Sunday, 22 January 2006

  • I can't believe my Xmas vacation in Keywest had finally ended as i boarded a Delta flight to my next home, although i longed for the departure time to reach, yet i felt like i was leaving an unfinished business that i raher not discuss at the moment. As i sat expressionless in Gate D1, the sudden thought of going to where i have left a part of me comes to life and i felt enlightened again and more anxious to make the flight. Just the thought of seeing my dearest lenee put the sparkles in my eyes and shivering in my skin.

Saturday, 08 October 2005

  • Back 4rom Hiatus

    yep... i've been back for a while now, been feeling a little too devasted. Turned out there were goods and more bad from the vacation i couldn't wait to have. Anyway, the secret i was gonna tell, was that i was beginning to fall for AP. He just made my day each time, so i kept it a secret and wished it could last for ever.

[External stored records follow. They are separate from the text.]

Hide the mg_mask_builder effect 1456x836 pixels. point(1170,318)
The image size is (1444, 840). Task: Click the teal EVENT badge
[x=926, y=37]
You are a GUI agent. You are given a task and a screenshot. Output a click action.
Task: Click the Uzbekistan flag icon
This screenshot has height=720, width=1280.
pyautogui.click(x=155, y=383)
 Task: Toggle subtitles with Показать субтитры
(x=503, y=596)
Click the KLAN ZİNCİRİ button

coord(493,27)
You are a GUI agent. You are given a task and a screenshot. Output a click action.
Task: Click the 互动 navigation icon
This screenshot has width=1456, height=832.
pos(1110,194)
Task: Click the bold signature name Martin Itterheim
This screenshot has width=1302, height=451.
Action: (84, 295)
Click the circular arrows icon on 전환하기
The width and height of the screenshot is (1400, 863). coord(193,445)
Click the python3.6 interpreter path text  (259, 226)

    I mean we looked like a match, somehow we waved the warning signs goodbye. I really felt like i knew him, for the first time i thought i could let go and let my heart decide. We thought we've got things figured out, always seemed to talk ourselves out of conflicts, which was all that mattered.

    Infact i need not continue with the lurring details B'cos i might just break down... anyhow 4wks b4 end of vacation, something obviously went wrong, i apparently did not notice. I called AP's damn phone atleast 6times a day. I was confused b'cos nothing had changed and i couldn't figure why.

    I even got upset and gave up calling, then i turned to email, that didn't work either. Not untill the 6th week did I get a rather brief and nonchalant mail saying "sorry, i'm out da country". I couldn't even express the rage that i felt, i didn't care to know what reason the mail had to offer.

    How could AP say he cared but yet despised me so much, he had lied to me...so many times, even for the most stupid reasons but i always forgave AP b'cos i thought we belonged together, i should have known better to think of the end of the tunnel. The truth is that AP had a secret and was afraid of what i would do. He eventually mentioned it briefly in the last mail i receive from him 8wks later. And that was the last thing i can remember.

    Now i sit in pain and think of what was and what is now? AP never said goodbye or sorry for hurting me, i know i don't deserve this. I was way down to earth and anxious to see things go right. I totally did not see this coming, days of sleepless night while i cling to my phone and longed for the voice on the other end. I could have been a B**ch and gone to bed. Now i lay in distress and ask myself why i had let my guards way down. I could have been the toughy i was and not tolerate.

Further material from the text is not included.